Suaramahasiswa.info, Unisba– Dua ribu lebih kasus Kekerasan Seksual (KS) terjadi di perguruan tinggi menurut data Kementerian Pemberdayaan Perempuan dan Perlindungan Anak per April 2024. Data itu pun hanya menunjukkan kasus di permukaan karena yang dilaporkan jauh lebih sedikit dibandingkan dengan yang sebenarnya terjadi.
Lembaga pendidikan perguruan tinggi yang seharusnya menjadi tempat mencari ilmu, kini tak ubahnya muara duka bagi korban kekerasan seksual. Bayangkan saja, mahasiswa yang ingin menuntut ilmu malah mendapat ucapan seksis hingga digerayangi tangan si “otak selangkangan”.

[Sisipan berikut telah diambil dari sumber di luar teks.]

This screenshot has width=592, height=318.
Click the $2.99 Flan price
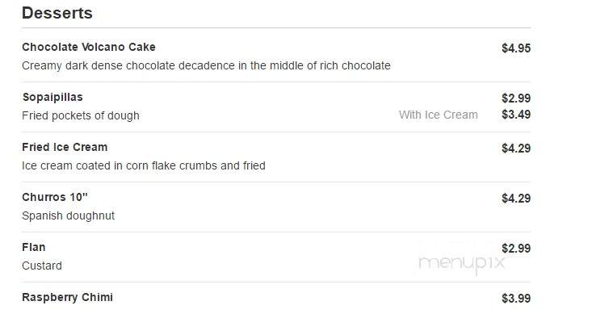(516, 249)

Kasus KS lebih banyak menimpa perempuan yakni mencapai 87 persen. Sedangkan, pria yang mengalami kekerasan seksual sekitar 13 persen. Kasusnya pun variatif dan sangat kompleks, bahkan modusnya pun makin canggih.

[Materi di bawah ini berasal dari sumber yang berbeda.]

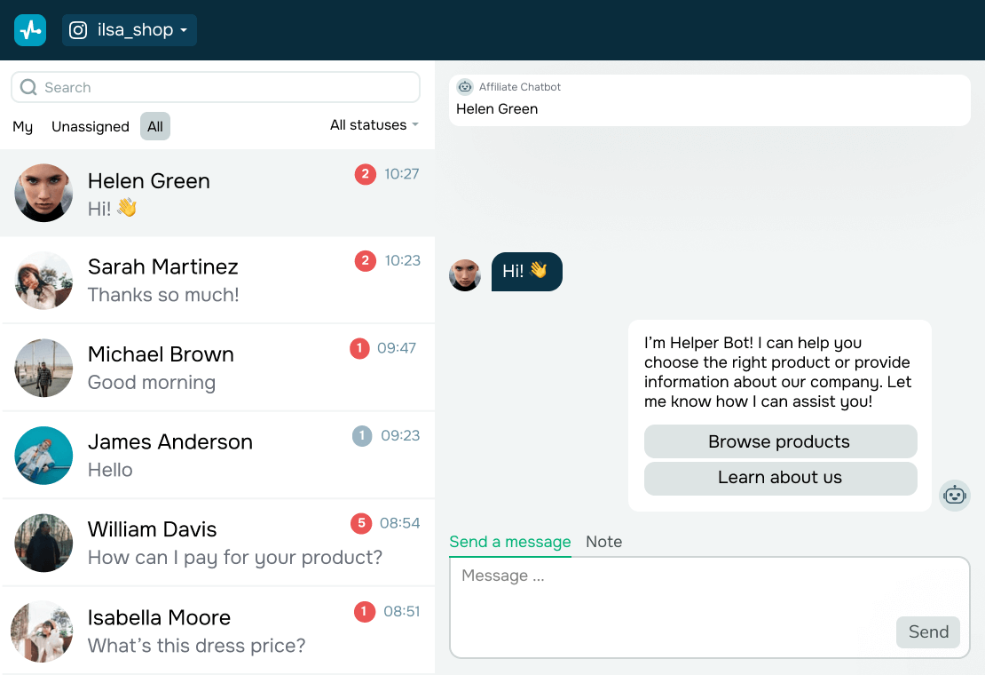985x675 pixels.
Task: Focus the Message text field
Action: coord(666,591)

Jumlah sebanyak itu sudah lah mendapat trauma fisik dan psikis, kini malah jamak terjadi menyalahkan para korban. Mereka dituduh mengundang para pelaku kejahatan untuk melancarkan aksinya. Korban pun disalahkan atas pakaian yang dikenakan, sering keluar di malam hari, dan alasan tak masuk akal lainnya.
Padahal kekerasan seksual bukan soal waktu apalagi pakaian yang dikenakan. Data mencatat bahwa sebagian korban kekerasan seksual tidak mengenakan baju terbuka saat mengalami kekerasan seksual. Hasil survey juga menunjukan bahwa waktu korban mengalami kekerasan seksual mayoritas terjadi pada siang hari.

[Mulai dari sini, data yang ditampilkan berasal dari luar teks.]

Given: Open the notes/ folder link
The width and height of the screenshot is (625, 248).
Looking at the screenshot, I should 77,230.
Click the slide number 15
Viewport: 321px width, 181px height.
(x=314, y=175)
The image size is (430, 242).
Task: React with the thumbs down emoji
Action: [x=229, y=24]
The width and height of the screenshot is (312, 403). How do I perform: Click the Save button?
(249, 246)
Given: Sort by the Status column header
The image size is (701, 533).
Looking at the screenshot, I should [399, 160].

Budaya menyalahkan korban atau victim blaming dapat menghambat para penyintas kekerasan seksual dalam mendapatkan keadilan.
Mereka dibayangi rasa takut akan berbalik disalahkan. Pada level lembaga pendidikan juga korban kekerasan seksual tak jarang dikeluarkan dari sekolahnya dengan berbagai cara atau dilambatkan proses peradilannya.
Hal tersebut ditemui di Universitas Islam Riau (UIR), korban kekerasan seksual berinisial W diduga dilecehkan oleh Dekan Fakultas Ilmu Sosial dan Ilmu Politik (FISIP). Dengan proses yang jelimet, kasus dipindahkan secara tiba-tiba ke Polda Riau.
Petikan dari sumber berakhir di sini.